People with even subclinical inattention traits (not diagnosed ADHD, just a tendency toward distractibility) are especially vulnerable to this effect. If you already struggle with attention, poor sleep makes it significantly worse. Seven to nine hours is the standard recommendation, but consistency matters just as much as duration. Going to bed and waking up at roughly the same time each day stabilizes the biological rhythms that support sustained focus.
Move Your Body
Aerobic exercise triggers the release of a protein called brain-derived neurotrophic factor (BDNF), which supports the growth and survival of neurons involved in learning and memory. A study published in BMJ Open Sport and Exercise Medicine found that a single session of high-intensity cycling increased BDNF levels by a meaningful margin compared to a control group.
That said, a single workout won’t immediately sharpen your focus in a way you’ll notice. The cognitive benefits of exercise accumulate over weeks and months of regular activity. What you will notice immediately is a reduction in restlessness and mental fog, which makes it easier to sit down and concentrate. Aim for at least 20 to 30 minutes of moderate-to-vigorous exercise most days. Running, cycling, swimming, or even a brisk walk all count. The intensity matters less than the consistency.
Redesign Your Environment
Willpower is a limited resource, and relying on it to resist distractions is a losing strategy. Instead, remove the distractions before you sit down to focus. Put your phone in another room or use an app blocker that locks you out of social media during work hours. Turn off all non-essential notifications on your computer. If you work in a noisy space, noise-canceling headphones or brown noise can reduce the number of times your ventral attention network (the system that involuntarily orients you toward unexpected stimuli) pulls you off task.
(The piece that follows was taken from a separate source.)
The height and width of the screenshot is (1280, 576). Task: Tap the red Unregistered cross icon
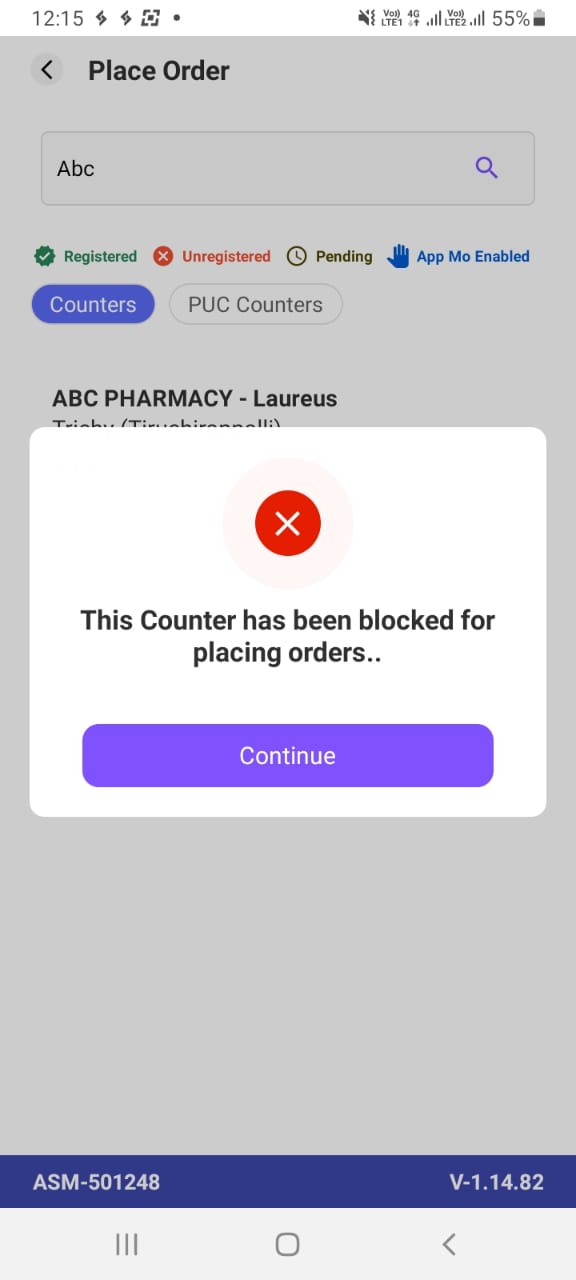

Your physical space matters too. A cluttered desk gives your brain more visual stimuli to process, which quietly competes for the same prefrontal resources you need for the task at hand. Clear your workspace to the essentials before each focus session.
Build a Progression, Not a Routine
Regaining your attention span is closer to physical rehabilitation than flipping a switch. Your brain adapted to constant stimulation over years, and it will resist the change at first. The first few days of timed focus sessions will feel uncomfortable. You’ll reach for your phone reflexively. That’s normal, and it’s the exact moment where the rewiring happens.
Start with the lowest-friction changes: silencing notifications, doing one task at a time, and using short timed intervals. After a week or two, layer in daily mindfulness practice. Prioritize consistent sleep throughout. Within four to six weeks, most people notice a tangible difference in how long they can sustain attention on a single task. The 47-second average isn’t a biological limit. It’s a habit, and habits can be changed.